▶ [REQUIRED TASK]: Reproduce the items below verbatim, from the line containing "Given: Click the cut scissors icon in toolbar" through the line containing "(x=610, y=345)", ends included, and nothing else.

[BEGIN SUPPLIED RECORDS]

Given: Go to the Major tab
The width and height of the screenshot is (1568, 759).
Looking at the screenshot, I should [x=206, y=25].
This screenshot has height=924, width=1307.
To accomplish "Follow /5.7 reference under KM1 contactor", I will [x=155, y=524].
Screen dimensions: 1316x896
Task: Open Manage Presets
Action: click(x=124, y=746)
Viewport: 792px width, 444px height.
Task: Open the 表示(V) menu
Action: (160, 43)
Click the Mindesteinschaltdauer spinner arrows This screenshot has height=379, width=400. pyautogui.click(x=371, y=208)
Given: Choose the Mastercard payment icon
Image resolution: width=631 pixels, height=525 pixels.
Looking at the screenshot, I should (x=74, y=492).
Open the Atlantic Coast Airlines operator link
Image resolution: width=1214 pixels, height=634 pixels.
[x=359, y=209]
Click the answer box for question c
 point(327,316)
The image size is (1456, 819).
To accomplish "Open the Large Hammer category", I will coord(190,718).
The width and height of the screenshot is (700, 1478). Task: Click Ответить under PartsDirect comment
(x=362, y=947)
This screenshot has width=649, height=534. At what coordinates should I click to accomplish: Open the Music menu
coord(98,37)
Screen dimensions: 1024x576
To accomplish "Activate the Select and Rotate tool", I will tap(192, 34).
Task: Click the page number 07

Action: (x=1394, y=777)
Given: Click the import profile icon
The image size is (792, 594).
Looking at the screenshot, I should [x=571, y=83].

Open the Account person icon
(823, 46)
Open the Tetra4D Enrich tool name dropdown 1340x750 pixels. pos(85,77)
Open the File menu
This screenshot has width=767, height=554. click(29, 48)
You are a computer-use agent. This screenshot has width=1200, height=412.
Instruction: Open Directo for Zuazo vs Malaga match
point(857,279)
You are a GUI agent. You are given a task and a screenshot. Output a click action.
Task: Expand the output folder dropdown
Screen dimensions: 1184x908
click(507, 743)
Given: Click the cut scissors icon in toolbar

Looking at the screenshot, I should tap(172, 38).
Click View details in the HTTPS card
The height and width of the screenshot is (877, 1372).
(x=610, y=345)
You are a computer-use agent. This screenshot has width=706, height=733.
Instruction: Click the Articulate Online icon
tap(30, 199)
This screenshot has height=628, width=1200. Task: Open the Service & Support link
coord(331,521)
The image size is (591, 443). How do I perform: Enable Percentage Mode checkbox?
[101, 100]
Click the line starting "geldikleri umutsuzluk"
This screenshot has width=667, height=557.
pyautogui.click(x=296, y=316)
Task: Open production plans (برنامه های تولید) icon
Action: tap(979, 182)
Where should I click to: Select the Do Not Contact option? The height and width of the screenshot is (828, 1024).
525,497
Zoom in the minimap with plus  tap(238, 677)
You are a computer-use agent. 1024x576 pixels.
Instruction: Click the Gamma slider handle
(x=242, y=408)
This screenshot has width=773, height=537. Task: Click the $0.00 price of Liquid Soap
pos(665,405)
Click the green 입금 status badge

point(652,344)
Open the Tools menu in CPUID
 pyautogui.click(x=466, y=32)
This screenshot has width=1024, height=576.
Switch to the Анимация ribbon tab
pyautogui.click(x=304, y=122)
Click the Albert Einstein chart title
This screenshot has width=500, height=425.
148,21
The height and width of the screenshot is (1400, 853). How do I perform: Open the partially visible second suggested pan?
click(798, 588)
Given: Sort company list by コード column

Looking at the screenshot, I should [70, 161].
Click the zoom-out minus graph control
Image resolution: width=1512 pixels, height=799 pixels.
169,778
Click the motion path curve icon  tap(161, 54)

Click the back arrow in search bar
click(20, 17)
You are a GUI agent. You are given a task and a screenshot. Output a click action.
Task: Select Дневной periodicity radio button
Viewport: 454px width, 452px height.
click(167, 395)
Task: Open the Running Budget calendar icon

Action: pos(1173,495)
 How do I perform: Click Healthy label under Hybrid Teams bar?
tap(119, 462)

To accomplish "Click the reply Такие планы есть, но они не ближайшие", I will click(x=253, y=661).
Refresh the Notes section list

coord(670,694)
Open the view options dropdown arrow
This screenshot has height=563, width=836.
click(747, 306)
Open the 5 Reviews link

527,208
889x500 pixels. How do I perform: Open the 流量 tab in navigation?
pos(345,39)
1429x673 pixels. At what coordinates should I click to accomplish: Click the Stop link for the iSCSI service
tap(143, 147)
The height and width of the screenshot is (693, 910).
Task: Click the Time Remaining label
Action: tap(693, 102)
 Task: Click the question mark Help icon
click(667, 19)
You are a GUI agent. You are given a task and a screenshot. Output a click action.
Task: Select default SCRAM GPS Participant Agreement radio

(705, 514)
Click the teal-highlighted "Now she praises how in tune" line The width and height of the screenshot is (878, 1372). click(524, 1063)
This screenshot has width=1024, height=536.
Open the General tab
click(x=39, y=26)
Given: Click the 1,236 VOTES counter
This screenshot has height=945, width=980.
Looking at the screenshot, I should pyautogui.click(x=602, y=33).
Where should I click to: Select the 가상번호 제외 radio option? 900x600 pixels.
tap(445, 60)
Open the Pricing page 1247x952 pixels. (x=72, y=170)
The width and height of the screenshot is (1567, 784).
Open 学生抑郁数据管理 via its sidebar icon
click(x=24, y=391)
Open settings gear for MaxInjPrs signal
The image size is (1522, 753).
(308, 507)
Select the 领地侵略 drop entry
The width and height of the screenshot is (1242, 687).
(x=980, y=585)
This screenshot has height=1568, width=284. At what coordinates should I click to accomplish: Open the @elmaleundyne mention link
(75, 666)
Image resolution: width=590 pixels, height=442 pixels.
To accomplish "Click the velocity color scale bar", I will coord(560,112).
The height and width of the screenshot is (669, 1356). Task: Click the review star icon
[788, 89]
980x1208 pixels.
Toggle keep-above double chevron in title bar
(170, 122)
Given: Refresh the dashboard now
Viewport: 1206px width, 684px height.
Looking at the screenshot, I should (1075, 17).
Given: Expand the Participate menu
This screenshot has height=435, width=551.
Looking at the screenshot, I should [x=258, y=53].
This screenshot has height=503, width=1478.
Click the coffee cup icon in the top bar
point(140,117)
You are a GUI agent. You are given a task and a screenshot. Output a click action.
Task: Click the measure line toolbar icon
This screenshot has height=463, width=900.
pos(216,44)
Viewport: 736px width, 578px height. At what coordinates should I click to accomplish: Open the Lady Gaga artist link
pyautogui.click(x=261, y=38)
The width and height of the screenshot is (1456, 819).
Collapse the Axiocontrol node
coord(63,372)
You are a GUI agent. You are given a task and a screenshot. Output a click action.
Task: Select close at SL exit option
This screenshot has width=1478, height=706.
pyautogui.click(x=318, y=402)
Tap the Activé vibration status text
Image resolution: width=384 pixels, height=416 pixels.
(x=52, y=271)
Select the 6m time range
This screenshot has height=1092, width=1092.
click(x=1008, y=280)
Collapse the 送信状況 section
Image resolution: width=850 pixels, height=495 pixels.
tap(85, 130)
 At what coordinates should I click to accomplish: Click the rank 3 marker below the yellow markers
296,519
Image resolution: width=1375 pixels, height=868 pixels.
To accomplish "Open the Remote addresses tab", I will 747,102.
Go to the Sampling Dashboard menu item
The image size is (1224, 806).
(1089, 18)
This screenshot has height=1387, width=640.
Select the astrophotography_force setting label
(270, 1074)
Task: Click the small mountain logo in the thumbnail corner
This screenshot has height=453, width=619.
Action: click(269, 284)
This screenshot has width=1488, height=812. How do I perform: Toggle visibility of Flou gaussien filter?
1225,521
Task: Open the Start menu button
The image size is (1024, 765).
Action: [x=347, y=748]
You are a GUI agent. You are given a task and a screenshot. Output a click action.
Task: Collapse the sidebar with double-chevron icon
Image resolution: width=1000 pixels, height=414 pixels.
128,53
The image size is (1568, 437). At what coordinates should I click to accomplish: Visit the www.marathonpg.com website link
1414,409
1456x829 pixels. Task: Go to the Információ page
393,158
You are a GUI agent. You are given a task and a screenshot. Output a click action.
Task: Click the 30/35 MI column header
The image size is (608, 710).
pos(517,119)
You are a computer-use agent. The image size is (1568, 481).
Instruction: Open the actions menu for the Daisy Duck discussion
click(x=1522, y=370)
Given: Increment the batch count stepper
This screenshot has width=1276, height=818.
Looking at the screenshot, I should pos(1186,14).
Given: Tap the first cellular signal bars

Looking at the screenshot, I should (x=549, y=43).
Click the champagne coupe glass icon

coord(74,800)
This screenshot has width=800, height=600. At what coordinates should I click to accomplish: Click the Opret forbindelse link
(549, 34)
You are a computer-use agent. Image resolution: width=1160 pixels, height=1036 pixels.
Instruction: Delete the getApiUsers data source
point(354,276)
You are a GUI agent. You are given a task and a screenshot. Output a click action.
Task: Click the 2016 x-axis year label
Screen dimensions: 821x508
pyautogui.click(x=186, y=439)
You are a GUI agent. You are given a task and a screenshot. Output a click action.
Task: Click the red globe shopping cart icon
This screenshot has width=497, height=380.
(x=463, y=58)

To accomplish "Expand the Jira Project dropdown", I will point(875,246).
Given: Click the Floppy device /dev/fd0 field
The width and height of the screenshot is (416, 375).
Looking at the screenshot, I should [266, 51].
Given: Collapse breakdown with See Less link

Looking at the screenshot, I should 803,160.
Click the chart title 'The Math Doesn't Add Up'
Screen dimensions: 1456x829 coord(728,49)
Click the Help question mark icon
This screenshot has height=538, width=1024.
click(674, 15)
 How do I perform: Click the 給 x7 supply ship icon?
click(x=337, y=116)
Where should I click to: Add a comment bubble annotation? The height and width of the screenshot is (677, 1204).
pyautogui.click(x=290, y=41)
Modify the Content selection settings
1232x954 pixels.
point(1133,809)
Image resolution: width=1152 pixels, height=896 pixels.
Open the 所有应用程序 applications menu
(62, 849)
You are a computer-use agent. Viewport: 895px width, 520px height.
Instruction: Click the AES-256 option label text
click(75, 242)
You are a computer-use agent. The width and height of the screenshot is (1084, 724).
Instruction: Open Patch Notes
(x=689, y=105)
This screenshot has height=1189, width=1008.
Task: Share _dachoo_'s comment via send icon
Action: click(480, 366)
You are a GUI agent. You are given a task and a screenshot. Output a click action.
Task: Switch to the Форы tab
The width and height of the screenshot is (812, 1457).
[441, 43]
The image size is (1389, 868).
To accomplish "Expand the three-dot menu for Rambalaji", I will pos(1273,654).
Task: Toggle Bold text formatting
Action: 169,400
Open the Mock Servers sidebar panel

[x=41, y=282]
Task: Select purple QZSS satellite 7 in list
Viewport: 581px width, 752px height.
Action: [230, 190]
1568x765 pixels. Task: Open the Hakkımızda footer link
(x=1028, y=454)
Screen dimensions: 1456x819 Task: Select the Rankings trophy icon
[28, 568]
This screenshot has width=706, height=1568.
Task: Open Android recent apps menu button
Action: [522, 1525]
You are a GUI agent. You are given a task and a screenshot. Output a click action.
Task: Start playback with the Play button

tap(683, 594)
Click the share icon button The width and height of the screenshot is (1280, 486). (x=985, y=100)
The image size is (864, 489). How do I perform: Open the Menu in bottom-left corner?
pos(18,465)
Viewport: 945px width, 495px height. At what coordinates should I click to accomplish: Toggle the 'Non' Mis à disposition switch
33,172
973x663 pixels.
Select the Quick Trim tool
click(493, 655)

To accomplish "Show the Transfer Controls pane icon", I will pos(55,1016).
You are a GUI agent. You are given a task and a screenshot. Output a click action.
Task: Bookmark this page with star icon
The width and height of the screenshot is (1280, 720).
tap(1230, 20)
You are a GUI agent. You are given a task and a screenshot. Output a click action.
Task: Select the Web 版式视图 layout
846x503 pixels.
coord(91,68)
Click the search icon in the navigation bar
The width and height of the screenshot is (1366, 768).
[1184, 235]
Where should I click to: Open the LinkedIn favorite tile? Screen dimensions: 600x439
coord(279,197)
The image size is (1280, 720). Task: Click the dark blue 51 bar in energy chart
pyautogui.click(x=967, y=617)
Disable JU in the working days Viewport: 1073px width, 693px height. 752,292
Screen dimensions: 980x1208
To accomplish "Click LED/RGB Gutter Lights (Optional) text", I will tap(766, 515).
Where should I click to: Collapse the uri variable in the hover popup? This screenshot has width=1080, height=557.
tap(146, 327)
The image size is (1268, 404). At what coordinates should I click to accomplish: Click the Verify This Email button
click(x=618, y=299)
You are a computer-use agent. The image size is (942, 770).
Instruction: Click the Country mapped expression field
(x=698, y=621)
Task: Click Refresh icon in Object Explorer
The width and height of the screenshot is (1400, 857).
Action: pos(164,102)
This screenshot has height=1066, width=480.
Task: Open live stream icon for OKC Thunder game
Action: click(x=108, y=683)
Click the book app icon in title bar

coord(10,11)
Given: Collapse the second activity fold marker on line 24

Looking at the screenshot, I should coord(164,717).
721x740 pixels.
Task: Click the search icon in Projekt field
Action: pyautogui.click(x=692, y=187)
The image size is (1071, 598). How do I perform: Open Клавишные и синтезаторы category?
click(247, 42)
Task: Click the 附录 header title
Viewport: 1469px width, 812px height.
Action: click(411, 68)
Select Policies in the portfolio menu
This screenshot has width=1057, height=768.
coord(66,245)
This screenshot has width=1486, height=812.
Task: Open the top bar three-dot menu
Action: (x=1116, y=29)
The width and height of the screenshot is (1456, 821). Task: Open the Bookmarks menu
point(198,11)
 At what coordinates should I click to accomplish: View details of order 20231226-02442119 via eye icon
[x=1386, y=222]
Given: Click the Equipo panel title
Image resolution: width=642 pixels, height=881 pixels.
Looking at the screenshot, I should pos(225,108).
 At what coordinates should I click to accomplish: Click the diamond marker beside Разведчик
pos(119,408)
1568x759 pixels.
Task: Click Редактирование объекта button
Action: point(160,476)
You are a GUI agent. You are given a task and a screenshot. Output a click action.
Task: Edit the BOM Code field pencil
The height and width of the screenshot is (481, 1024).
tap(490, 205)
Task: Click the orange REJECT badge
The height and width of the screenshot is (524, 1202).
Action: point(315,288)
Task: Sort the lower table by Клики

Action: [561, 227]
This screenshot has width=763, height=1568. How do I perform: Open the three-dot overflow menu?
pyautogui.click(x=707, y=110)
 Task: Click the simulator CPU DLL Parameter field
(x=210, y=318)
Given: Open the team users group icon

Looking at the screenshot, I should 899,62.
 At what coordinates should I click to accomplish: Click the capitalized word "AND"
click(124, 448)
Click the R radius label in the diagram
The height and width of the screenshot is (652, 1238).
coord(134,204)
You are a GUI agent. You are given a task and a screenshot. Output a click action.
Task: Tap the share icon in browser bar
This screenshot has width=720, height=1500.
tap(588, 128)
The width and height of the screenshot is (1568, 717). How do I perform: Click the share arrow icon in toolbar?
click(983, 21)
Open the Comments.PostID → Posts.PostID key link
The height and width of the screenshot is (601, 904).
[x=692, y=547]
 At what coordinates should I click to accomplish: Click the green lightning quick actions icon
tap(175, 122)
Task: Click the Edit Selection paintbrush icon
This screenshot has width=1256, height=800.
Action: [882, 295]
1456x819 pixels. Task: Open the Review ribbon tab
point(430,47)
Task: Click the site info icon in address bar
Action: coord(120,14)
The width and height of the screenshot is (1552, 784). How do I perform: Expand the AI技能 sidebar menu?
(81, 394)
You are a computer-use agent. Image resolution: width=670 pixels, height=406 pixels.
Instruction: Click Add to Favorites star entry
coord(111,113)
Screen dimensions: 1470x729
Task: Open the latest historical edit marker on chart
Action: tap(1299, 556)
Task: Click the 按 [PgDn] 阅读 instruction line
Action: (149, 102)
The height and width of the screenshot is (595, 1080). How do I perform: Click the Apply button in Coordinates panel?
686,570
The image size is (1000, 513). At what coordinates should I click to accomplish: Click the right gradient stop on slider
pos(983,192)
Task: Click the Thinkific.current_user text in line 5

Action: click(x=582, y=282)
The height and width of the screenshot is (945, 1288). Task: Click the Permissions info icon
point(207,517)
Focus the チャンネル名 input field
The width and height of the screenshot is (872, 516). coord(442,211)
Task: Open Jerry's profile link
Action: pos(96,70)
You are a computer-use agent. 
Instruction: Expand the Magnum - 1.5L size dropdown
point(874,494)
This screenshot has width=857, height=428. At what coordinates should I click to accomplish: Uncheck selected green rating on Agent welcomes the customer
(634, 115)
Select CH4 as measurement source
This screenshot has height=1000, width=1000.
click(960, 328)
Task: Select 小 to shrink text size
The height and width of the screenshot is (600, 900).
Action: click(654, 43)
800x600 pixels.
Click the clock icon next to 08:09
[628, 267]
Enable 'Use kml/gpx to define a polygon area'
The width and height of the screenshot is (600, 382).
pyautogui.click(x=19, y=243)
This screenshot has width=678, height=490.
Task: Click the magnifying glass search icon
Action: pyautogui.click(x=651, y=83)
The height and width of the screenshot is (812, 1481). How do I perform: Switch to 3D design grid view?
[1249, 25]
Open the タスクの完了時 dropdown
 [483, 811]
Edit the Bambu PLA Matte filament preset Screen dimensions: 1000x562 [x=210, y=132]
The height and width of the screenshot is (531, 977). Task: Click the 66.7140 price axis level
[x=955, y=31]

[END SUPPLIED RECORDS]

▶ [WRITTEN SOLUTION]:
Given: Click the cut scissors icon in toolbar

Looking at the screenshot, I should tap(172, 38).
Click View details in the HTTPS card
The height and width of the screenshot is (877, 1372).
(x=610, y=345)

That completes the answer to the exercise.